• **Description of the task**
Copy the Gulf oil spill report from "Erik Cordes, a" up to and including "ecosystems was encouraging.", swapping "encouraging" for "promising".

• **Selected excerpt**

____

Bits of Good News From the Gulf

BOSTON—The news out of the Gulf of Mexico doesn't look too bleak, according to preliminary reports here today at the semiannual meeting of the American Chemical Society. The researchers are quick to point out that the human toll of the BP oil spill—both financial and personal—has been devastating. But at least for now, they are seeing only limited environmental damage.

Among the bits of good news is that so far chemical testing on seafood hasn't yet turned up any samples from fish, shrimp, or oysters with dangerous levels of contamination. To date, officials from the National Oceanic and Atmospheric Administration (NOAA), the Food and Drug Administration, and state health agencies in the gulf region have tested some 1034 fish samples from areas closed to fishing due to the spill for compounds such as polycyclic aromatic hydrocarbons (PAHs), a known class of carcinogens. So far, they've managed to detect these and other contaminants from the oil in only a small fraction of the samples—and the levels detected have been between 100 and 1000-fold lower than the levels of known risk, says John Finley, a food chemist at Louisiana State University (LSU) in Baton Rouge who reported some of the results. "It's wonderful news," Finley says. Trevor Penning, a toxicologist at the University of Pennsylvania, agrees that the seafood data so far look good but cautions that the current tests are only a single snapshot. "The seafood may now be safe, but we need to continue to monitor it," Penning says, because it's unclear whether oil remaining in the water or in sediments could eventually contaminate seafood. Because oysters and other bivalves can bioaccumulate PAHs and other compounds, they especially must be closely monitored.

Erik Cordes, a marine ecologist at Temple University in Philadelphia, Pennsylvania, said his first look at some deep sea-floor ecosystems was encouraging.

Over the past decade, Cordes and his colleagues have studied deep marine communities in the gulf, including deep-water corals and unusual tubeworms that live near natural oil seeps. Last month, Cordes and his colleagues visited four of their long-term monitoring sites, each of which is within 32 kilometers of the destroyed oil rig. "Visually, we did not detect any impact. So, so far, so good," Cordes says. "I've never been on a cruise where scientists were so excited by negative results." However, Cordes cautions that these particular sites may not be representative of the entire region. That's because most of the oil either quickly rose to the surface or remains 1000 to 1500 meters deep in underwater plumes, whereas the sites they visited sit in a middle range of 300- to 500-meter-deep waters. Cordes and his colleagues are planning another cruise in October to survey sites they expect are at the same depth and in the path of the current underwater plume.

____

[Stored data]
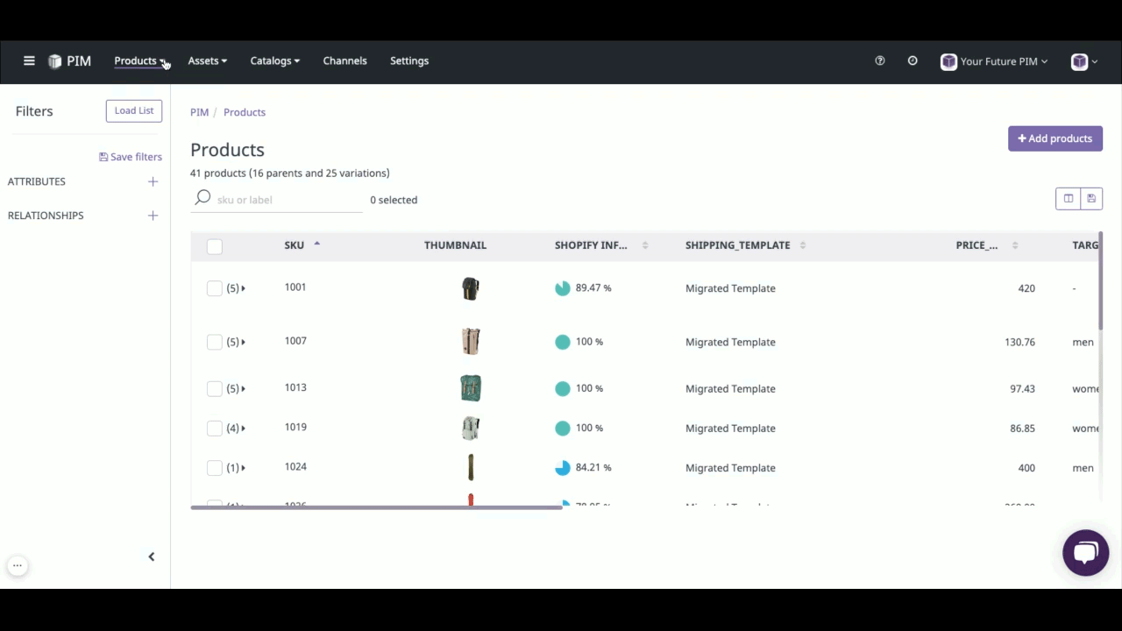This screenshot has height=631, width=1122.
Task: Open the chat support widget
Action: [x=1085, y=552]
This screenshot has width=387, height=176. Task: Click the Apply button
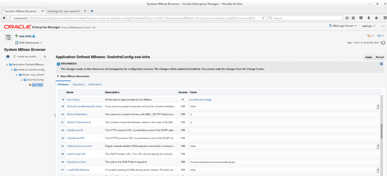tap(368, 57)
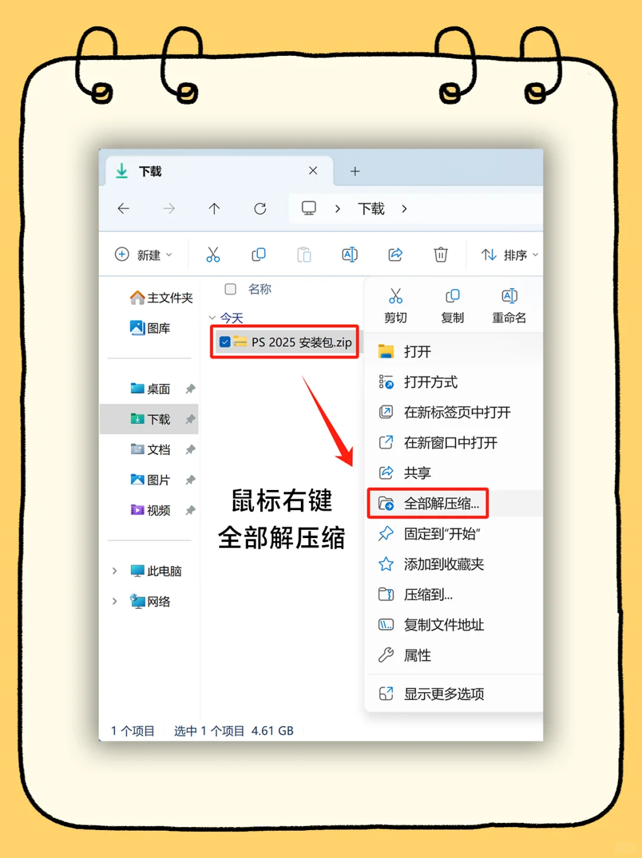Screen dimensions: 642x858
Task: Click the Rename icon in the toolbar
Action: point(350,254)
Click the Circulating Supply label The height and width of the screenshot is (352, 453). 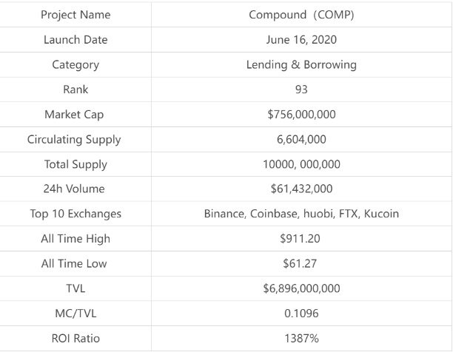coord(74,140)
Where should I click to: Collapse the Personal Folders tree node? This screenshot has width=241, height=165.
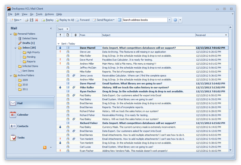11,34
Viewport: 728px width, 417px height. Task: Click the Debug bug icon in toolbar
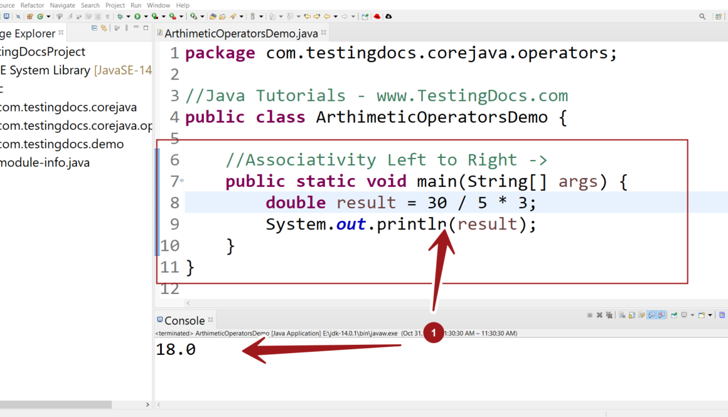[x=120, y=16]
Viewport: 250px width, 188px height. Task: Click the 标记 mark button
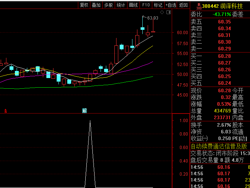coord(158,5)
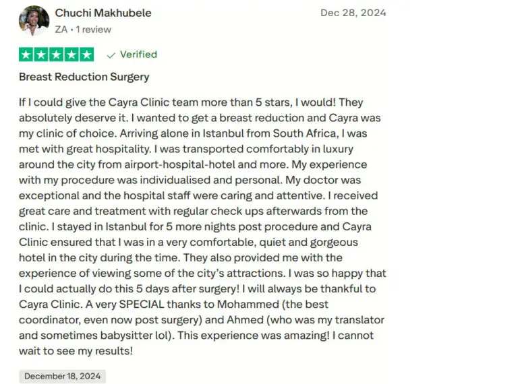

____

• **Exercise answer**
Erik Cordes, a marine ecologist at Temple University in Philadelphia, Pennsylvania, said his first look at some deep sea-floor ecosystems was promising.